Speaking to the BBC’s Newsbeat programme, Alfie’s father Mark said: “I thought in my head that the scaffold Alfie was on would have had a gate, would have had a chute, and would have had a ladder.”

“I can’t possibly see how he would have fell from there.”

Mr Perrin explained that the teenager was to throw the rubbish down to the skip in a way sometimes known on a building site as “bombing”.

“What you would normally do is get it to shoulder height, as if you were putting a shot,” he said. “But because Alfie was so small and inexperienced, he’s swung it like a pendulum, let go of the bag, and the weight of the bag took him off the scaffold with the bag.”

Now, the family want there to be tougher laws put in place, especially for smaller companies.

“You stand and look at a scaffold on a big company; they’ve all got harnesses on, they’re all clipped on. When you get to the smaller companies, no-one seems to take any notice of them.”

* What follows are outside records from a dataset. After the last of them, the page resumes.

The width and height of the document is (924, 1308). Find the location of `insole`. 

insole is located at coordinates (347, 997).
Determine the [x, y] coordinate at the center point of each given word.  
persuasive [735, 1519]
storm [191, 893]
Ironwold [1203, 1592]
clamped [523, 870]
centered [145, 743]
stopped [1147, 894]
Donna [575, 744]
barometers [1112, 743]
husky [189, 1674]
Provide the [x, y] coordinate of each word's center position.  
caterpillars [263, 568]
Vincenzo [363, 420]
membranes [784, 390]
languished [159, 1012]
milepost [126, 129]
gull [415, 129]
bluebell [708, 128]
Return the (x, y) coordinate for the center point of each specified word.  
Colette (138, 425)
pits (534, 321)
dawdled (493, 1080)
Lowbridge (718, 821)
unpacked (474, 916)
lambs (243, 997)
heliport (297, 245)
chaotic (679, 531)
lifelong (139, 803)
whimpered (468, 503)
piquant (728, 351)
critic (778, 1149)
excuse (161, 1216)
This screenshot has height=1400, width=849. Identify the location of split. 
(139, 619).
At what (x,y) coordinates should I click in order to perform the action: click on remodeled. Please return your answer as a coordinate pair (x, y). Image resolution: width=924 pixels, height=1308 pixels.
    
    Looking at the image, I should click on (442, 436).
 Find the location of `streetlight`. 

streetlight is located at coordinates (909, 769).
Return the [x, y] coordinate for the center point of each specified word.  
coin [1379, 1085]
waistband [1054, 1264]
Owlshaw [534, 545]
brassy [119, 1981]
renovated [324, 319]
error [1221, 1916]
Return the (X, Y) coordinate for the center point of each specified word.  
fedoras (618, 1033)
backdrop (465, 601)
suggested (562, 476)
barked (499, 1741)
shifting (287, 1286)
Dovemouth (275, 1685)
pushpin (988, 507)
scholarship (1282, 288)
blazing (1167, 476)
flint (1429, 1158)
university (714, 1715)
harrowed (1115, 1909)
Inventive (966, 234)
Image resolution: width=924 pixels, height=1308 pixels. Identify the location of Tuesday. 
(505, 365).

Speaking to Newsbeat, the Health and Safety Executive (HSE) said that it often sees problems with smaller businesses in the building trade not following the rules. However, it said that it can’t specifically ban individual practises like throwing rubbish, because in some circumstances it might be perfectly safe to do so.

Current guidelines state that businesses must ensure apprentices are as safe as any other employee by conducting a risk assessment.

Rooftop Rooms admitted breaching health and safety law and will be sentenced later this month.